SUPPLIED ENTRIES Start Marker

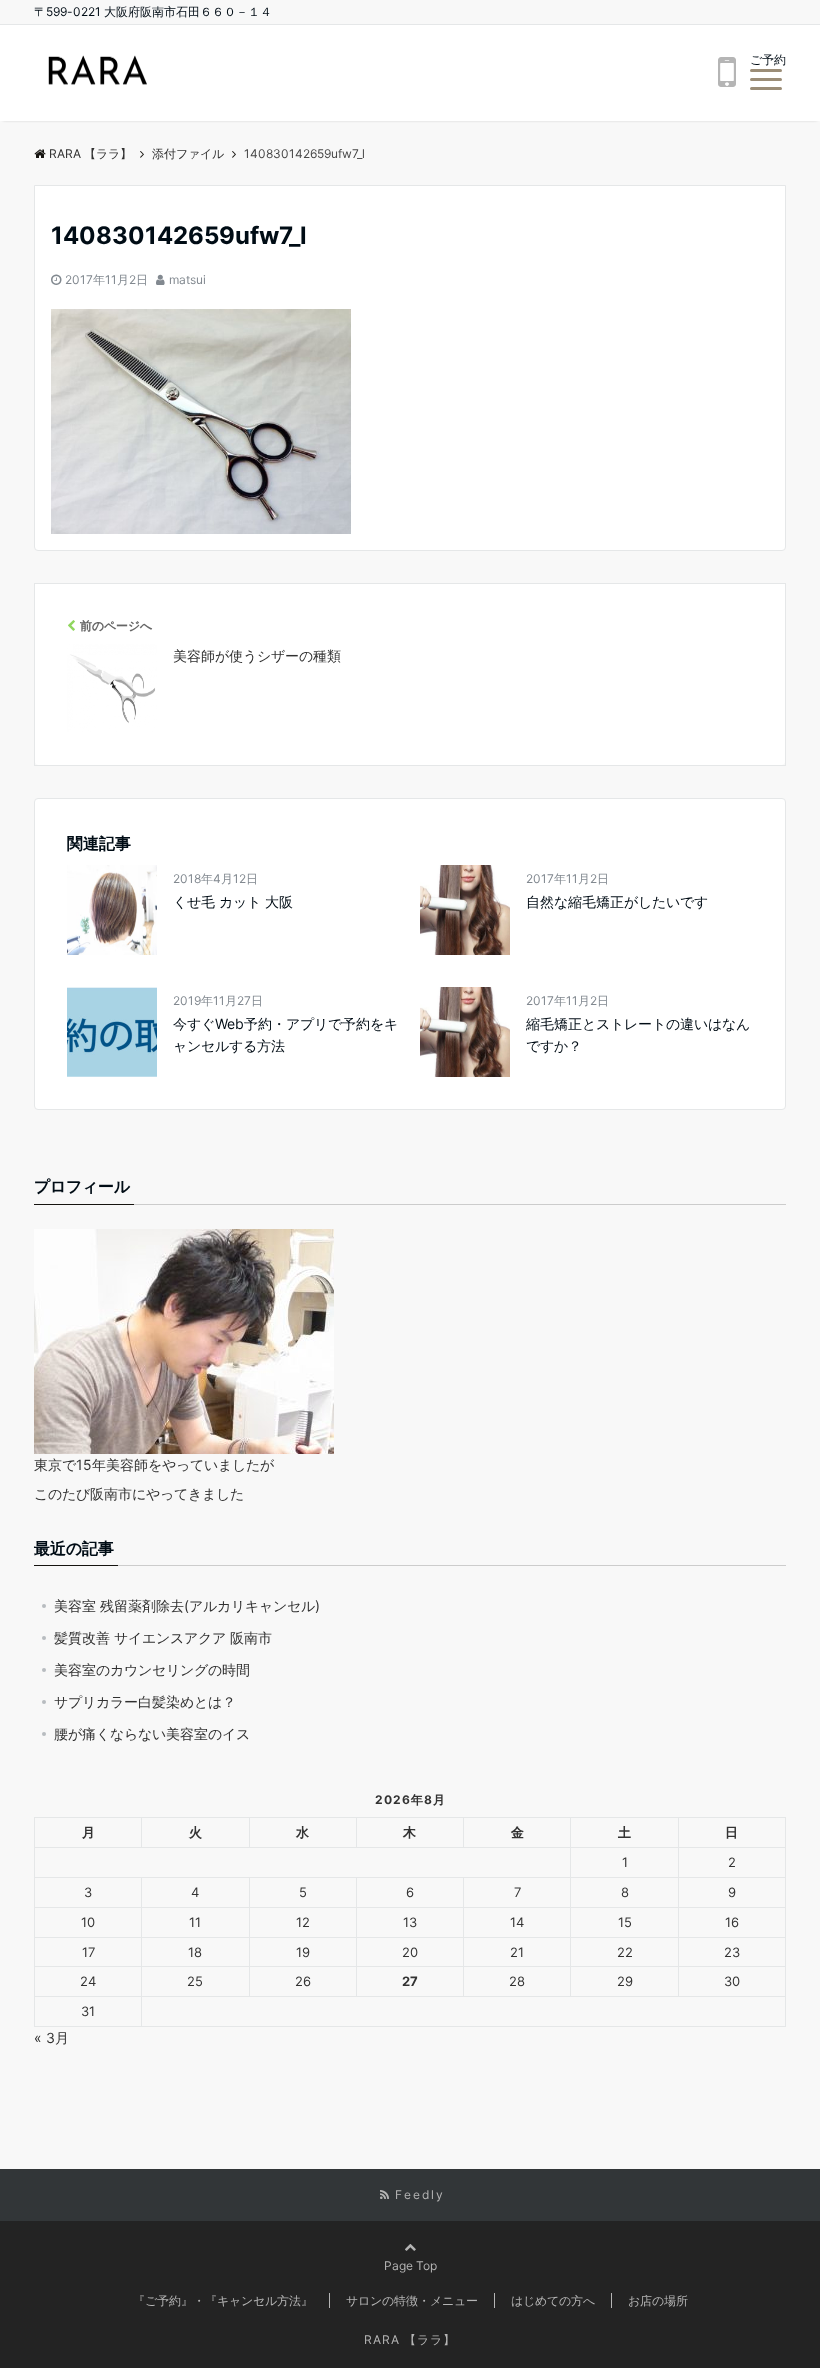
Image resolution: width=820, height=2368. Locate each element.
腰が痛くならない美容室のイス (152, 1733)
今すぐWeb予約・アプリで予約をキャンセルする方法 (285, 1034)
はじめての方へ (553, 2300)
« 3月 (51, 2037)
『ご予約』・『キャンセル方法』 (223, 2300)
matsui (187, 279)
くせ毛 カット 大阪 (233, 901)
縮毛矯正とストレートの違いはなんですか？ (638, 1034)
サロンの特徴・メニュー (412, 2300)
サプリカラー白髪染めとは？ (145, 1701)
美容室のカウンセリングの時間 (152, 1669)
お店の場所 (658, 2300)
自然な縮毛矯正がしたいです (617, 901)
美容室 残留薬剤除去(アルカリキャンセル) (187, 1605)
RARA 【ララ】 (90, 153)
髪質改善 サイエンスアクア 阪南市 (163, 1637)
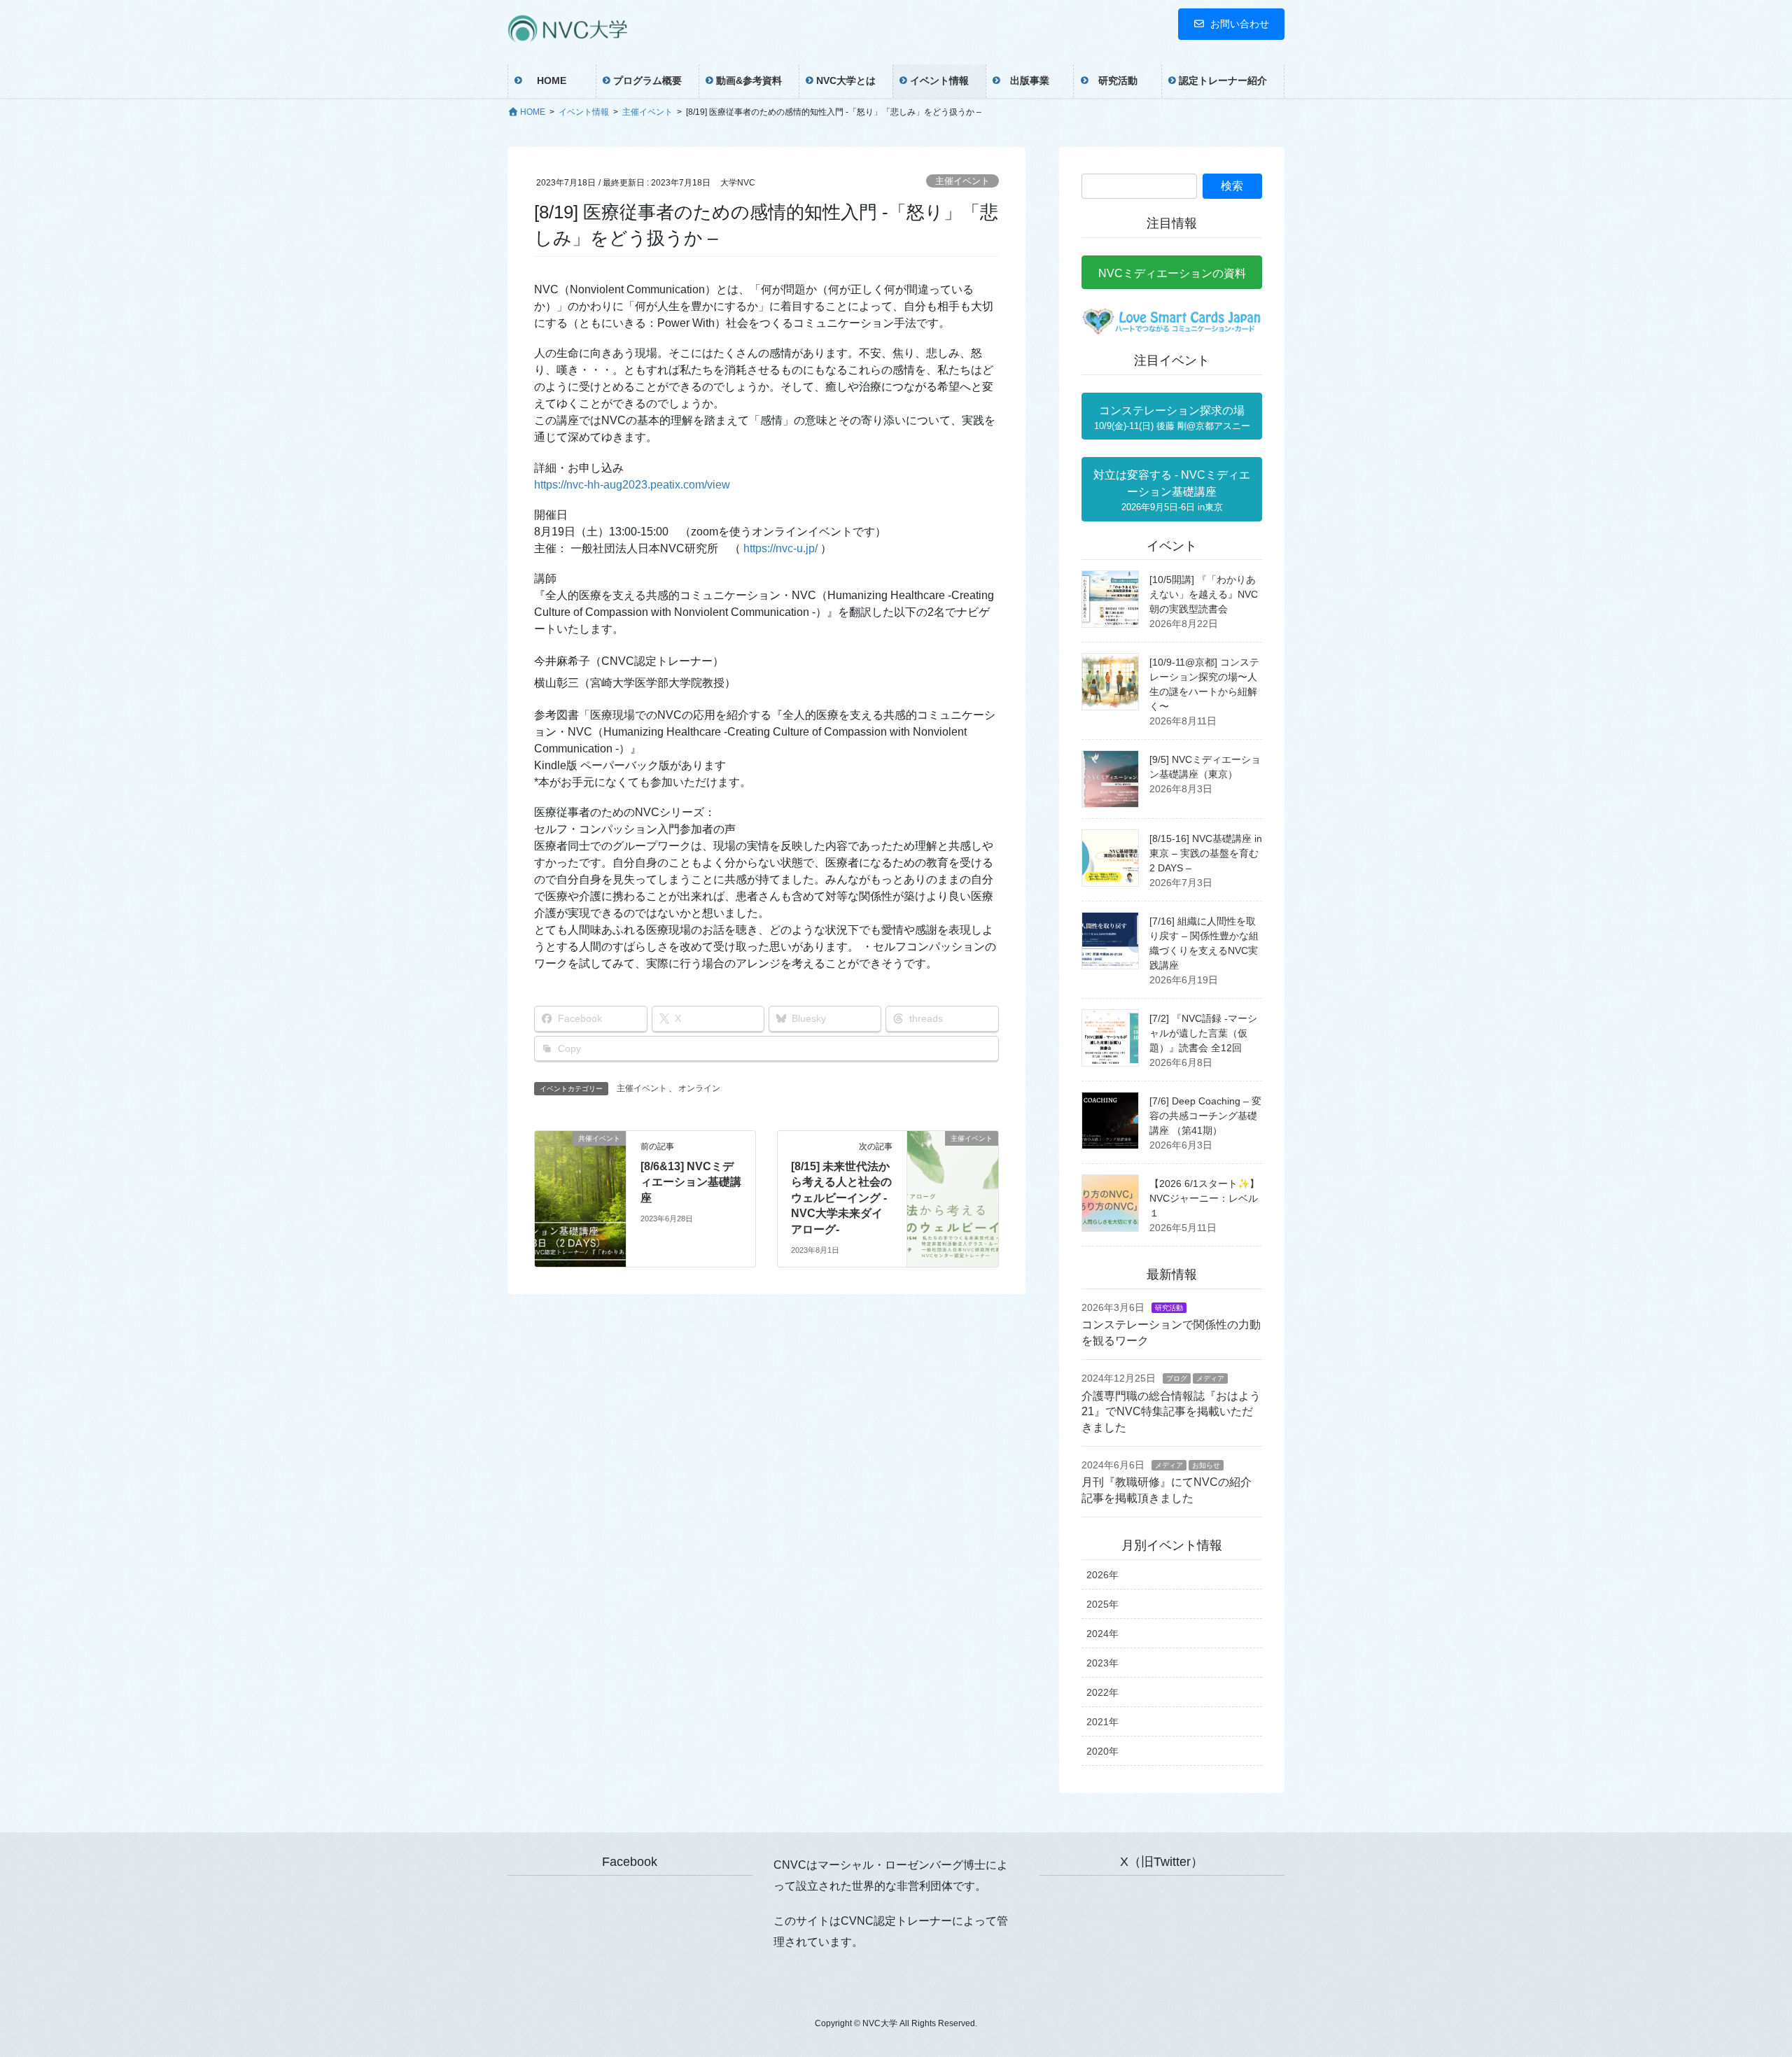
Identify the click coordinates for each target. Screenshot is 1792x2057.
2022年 (1102, 1692)
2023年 (1102, 1663)
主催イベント (962, 181)
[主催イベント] (952, 1182)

SUPPLIED ENTRIES End Marker

TASK INSTRUCTIONS
All that's required is the material above repeated exactly, minus any picture.

RESPONSE AREA
Image resolution: width=820, height=2368. Locate each element.
腰が痛くならない美容室のイス (152, 1733)
今すぐWeb予約・アプリで予約をキャンセルする方法 (285, 1034)
はじめての方へ (553, 2300)
« 3月 (51, 2037)
『ご予約』・『キャンセル方法』 (223, 2300)
matsui (187, 279)
くせ毛 カット 大阪 (233, 901)
縮毛矯正とストレートの違いはなんですか？ (638, 1034)
サロンの特徴・メニュー (412, 2300)
サプリカラー白髪染めとは？ (145, 1701)
美容室のカウンセリングの時間 (152, 1669)
お店の場所 (658, 2300)
自然な縮毛矯正がしたいです (617, 901)
美容室 残留薬剤除去(アルカリキャンセル) (187, 1605)
RARA 【ララ】 (90, 153)
髪質改善 サイエンスアクア 阪南市 (163, 1637)
Identify the click coordinates for each target. Screenshot is 1792x2057.
2022年 (1102, 1692)
2023年 (1102, 1663)
主催イベント (962, 181)
[主催イベント] (952, 1182)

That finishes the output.